▸ EXTRACTED INFORMATION
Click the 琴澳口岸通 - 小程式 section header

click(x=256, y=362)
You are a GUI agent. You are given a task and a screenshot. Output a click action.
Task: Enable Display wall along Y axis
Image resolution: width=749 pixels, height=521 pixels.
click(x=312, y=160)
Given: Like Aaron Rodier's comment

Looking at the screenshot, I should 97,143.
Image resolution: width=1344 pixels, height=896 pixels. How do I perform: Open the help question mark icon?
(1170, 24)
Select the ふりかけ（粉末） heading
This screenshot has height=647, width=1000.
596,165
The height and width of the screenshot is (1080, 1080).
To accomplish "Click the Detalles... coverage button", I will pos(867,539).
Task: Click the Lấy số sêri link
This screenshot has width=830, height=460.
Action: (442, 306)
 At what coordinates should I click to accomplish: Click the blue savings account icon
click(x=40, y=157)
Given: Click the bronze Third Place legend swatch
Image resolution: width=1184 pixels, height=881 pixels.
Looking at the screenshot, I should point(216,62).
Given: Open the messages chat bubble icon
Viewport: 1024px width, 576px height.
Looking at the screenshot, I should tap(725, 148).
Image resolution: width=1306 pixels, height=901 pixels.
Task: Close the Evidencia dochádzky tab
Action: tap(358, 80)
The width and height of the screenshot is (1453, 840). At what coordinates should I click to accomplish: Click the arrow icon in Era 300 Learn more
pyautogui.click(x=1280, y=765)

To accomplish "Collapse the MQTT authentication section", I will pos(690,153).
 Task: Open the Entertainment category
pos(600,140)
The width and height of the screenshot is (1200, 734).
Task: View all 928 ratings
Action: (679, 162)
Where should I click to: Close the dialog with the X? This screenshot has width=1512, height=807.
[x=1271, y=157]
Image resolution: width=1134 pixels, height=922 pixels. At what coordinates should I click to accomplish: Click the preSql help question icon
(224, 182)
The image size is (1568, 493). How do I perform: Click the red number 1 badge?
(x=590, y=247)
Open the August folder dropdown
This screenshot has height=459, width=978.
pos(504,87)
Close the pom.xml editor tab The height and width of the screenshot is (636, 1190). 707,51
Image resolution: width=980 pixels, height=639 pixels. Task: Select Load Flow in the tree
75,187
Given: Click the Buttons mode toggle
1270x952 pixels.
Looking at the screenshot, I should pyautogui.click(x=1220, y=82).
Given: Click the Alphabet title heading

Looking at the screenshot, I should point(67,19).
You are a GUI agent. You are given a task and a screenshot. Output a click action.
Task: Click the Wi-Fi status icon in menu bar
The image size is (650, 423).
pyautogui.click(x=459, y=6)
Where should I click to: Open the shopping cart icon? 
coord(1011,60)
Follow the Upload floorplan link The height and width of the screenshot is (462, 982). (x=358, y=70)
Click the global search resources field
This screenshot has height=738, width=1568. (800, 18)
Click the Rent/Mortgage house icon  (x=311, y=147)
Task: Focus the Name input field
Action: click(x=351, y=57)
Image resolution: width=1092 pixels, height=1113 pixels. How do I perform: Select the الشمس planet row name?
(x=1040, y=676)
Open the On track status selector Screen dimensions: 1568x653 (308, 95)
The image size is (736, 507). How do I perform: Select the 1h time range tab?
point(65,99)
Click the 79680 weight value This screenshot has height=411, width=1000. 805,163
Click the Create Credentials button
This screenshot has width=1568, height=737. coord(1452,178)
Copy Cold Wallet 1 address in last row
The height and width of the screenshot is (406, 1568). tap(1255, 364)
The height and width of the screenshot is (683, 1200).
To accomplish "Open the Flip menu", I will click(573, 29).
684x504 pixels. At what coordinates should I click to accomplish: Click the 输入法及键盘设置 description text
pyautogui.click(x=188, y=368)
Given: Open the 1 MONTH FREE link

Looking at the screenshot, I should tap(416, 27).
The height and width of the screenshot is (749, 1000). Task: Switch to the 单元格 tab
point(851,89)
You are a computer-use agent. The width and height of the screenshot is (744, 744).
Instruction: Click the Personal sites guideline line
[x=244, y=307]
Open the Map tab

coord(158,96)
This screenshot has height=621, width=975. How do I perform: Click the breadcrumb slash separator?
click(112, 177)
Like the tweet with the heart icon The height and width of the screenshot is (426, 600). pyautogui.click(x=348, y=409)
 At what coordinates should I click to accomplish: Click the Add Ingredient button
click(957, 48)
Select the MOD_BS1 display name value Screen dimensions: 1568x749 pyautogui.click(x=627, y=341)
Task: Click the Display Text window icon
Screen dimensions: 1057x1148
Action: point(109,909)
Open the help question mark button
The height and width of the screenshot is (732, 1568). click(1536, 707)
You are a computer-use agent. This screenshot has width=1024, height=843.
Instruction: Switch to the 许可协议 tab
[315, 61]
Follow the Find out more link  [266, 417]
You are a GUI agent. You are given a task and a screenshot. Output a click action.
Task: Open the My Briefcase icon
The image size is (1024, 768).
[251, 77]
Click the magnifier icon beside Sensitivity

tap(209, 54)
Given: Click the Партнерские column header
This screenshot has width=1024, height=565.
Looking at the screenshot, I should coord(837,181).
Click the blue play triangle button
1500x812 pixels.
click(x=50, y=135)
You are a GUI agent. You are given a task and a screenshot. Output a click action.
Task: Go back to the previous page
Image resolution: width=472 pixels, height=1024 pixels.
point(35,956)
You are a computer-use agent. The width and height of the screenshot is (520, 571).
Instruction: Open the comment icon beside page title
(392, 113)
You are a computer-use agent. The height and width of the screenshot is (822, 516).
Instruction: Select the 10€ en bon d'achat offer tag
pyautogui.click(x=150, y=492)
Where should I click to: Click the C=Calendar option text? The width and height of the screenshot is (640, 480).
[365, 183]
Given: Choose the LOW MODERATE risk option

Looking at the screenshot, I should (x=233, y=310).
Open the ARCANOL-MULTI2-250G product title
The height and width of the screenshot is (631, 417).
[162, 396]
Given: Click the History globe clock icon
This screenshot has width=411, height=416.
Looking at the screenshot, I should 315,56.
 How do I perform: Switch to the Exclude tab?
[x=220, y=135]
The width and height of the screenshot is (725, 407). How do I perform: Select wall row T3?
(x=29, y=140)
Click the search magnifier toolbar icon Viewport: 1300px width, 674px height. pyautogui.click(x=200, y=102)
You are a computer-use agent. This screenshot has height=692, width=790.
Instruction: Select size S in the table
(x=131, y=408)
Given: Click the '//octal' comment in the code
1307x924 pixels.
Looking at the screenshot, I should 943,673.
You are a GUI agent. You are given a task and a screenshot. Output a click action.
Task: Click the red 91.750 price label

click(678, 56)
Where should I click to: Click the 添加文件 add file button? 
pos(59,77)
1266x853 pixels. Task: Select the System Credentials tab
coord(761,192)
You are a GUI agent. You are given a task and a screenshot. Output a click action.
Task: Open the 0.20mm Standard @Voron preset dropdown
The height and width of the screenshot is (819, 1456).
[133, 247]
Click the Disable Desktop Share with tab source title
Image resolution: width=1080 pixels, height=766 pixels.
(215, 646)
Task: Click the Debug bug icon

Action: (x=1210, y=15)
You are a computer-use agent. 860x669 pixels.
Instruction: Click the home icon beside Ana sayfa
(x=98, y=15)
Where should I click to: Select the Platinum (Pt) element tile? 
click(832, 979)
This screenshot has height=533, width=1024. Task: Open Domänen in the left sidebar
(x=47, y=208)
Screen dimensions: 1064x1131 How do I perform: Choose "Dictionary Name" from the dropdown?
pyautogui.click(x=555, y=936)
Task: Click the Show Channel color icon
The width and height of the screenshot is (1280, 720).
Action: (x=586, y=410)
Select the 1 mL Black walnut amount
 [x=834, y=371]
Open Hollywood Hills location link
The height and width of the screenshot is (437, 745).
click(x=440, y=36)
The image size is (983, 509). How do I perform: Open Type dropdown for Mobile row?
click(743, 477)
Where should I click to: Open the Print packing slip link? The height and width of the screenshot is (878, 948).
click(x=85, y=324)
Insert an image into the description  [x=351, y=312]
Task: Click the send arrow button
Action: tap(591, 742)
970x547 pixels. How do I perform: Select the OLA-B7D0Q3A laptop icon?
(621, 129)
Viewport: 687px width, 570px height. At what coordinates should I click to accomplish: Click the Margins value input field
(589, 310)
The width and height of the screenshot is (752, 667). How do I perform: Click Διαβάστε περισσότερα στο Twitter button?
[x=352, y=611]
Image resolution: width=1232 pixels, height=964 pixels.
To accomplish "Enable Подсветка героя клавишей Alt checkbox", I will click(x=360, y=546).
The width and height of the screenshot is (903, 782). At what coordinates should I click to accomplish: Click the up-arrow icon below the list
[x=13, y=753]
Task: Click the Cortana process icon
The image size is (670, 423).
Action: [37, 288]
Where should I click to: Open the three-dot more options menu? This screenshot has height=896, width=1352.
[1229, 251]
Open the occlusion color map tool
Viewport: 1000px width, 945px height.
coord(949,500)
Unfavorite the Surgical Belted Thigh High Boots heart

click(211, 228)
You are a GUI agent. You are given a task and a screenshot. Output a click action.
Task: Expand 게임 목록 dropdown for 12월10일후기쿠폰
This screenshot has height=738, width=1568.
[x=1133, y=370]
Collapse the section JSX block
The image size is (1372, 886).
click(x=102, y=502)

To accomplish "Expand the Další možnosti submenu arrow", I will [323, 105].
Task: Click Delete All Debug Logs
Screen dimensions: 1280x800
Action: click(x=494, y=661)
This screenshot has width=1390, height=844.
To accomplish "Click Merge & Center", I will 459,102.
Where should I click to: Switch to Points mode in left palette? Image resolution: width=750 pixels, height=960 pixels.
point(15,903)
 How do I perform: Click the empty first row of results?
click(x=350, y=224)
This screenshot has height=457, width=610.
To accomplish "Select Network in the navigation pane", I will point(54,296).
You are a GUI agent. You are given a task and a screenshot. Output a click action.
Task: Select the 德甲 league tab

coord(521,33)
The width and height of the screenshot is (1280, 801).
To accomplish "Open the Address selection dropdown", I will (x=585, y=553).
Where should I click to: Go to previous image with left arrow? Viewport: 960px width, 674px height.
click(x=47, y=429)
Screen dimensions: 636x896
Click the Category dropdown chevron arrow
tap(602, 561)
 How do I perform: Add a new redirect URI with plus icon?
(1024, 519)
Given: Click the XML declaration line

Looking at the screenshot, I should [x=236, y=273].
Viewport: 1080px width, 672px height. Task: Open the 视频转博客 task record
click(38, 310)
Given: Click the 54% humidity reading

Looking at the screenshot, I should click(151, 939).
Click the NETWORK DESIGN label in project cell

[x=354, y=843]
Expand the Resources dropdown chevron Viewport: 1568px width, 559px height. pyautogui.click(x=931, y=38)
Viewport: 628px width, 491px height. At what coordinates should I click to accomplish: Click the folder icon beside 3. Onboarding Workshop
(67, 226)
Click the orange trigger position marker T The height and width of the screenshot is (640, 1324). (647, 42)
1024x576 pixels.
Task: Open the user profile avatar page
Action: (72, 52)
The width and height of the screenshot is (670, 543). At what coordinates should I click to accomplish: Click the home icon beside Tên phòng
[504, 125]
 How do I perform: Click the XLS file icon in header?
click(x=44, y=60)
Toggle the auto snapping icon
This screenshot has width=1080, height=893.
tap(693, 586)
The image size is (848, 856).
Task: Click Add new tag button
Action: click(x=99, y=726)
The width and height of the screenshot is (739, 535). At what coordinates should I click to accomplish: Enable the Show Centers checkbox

▸ PROBLEM TO WORK ON
Look through the material above. Copy each line where the word "color" appears.

▸ ANSWER
Task: Click the Show Channel color icon
Open the occlusion color map tool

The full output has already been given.